* **Work request**:
Please repeat exactly the lines from the one containing "You are a computer-use" through the last line of the records, both included, and nothing else, leaving out any pictures.

* **Source data**:

---+---

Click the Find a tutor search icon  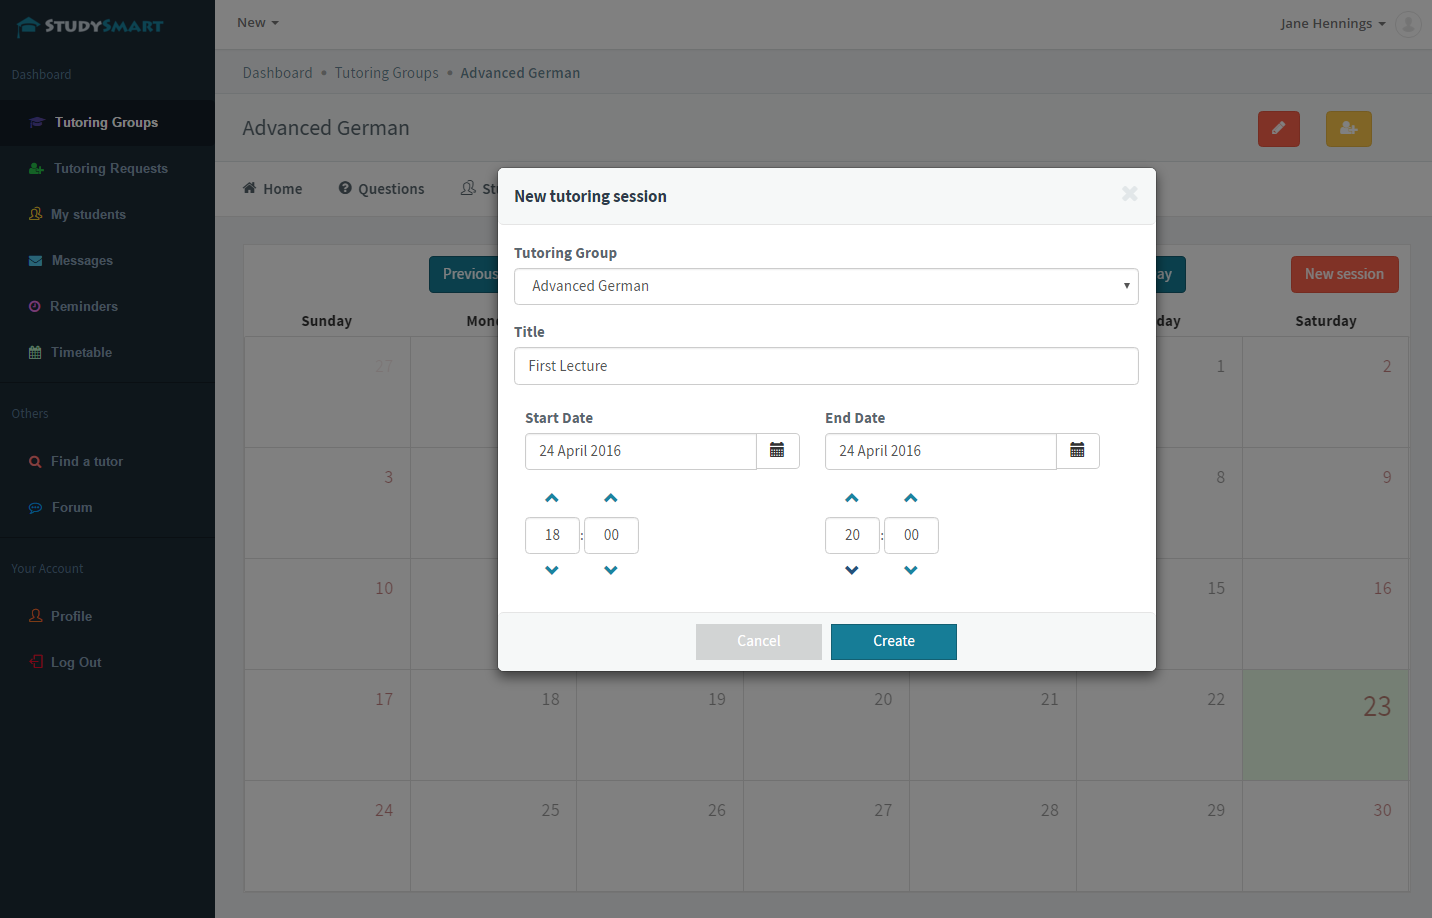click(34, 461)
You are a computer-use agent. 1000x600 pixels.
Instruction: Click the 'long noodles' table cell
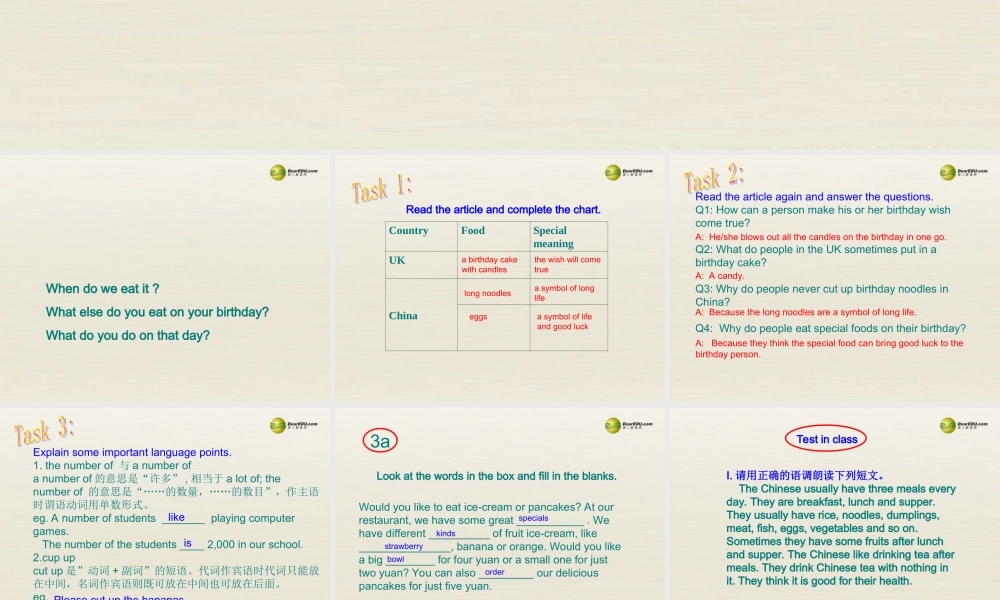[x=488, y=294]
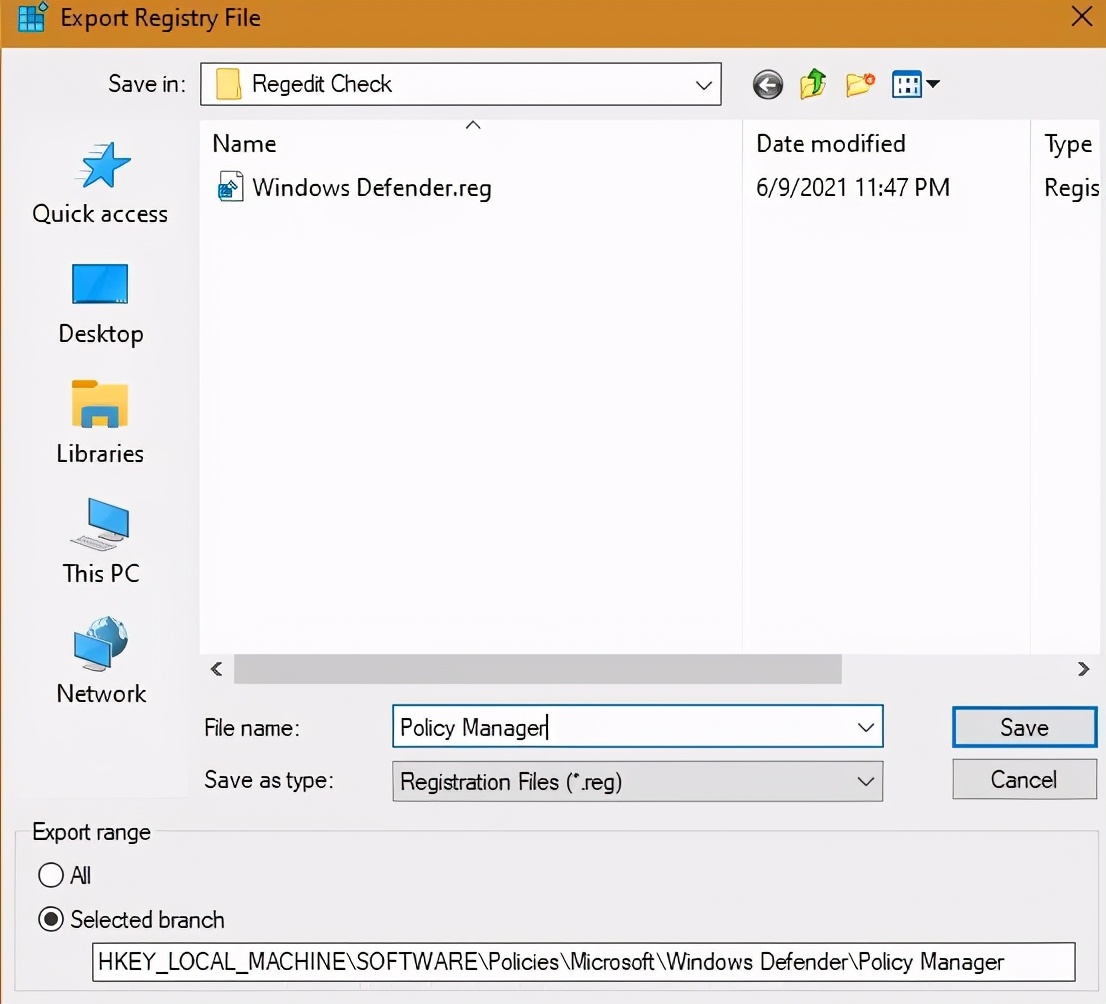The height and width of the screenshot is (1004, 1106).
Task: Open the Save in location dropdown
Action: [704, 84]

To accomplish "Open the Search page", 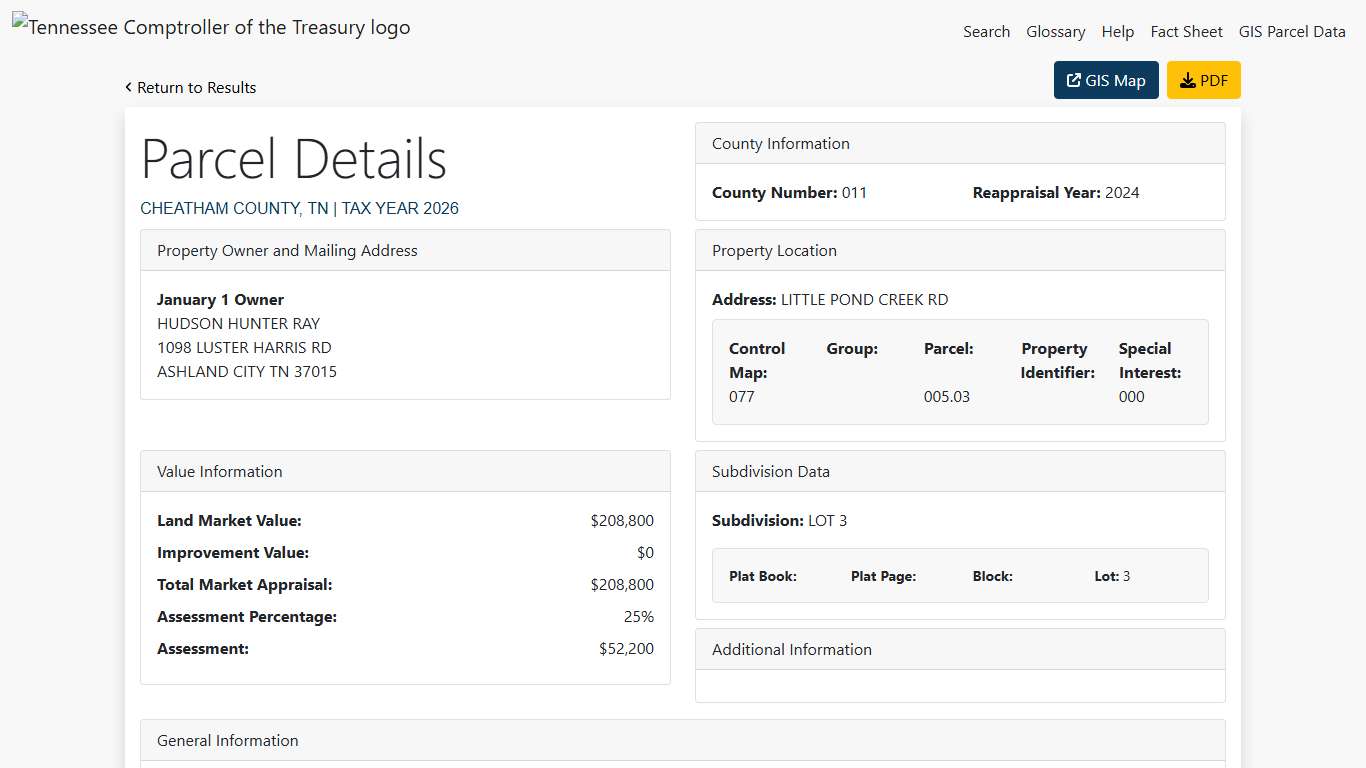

---+---

* **Response**:
You are a computer-use agent. 1000x600 pixels.
Instruction: Click the 'long noodles' table cell
[x=488, y=294]
The height and width of the screenshot is (1004, 1106).
Task: Open the Save in location dropdown
Action: [704, 84]

To accomplish "Open the Search page", 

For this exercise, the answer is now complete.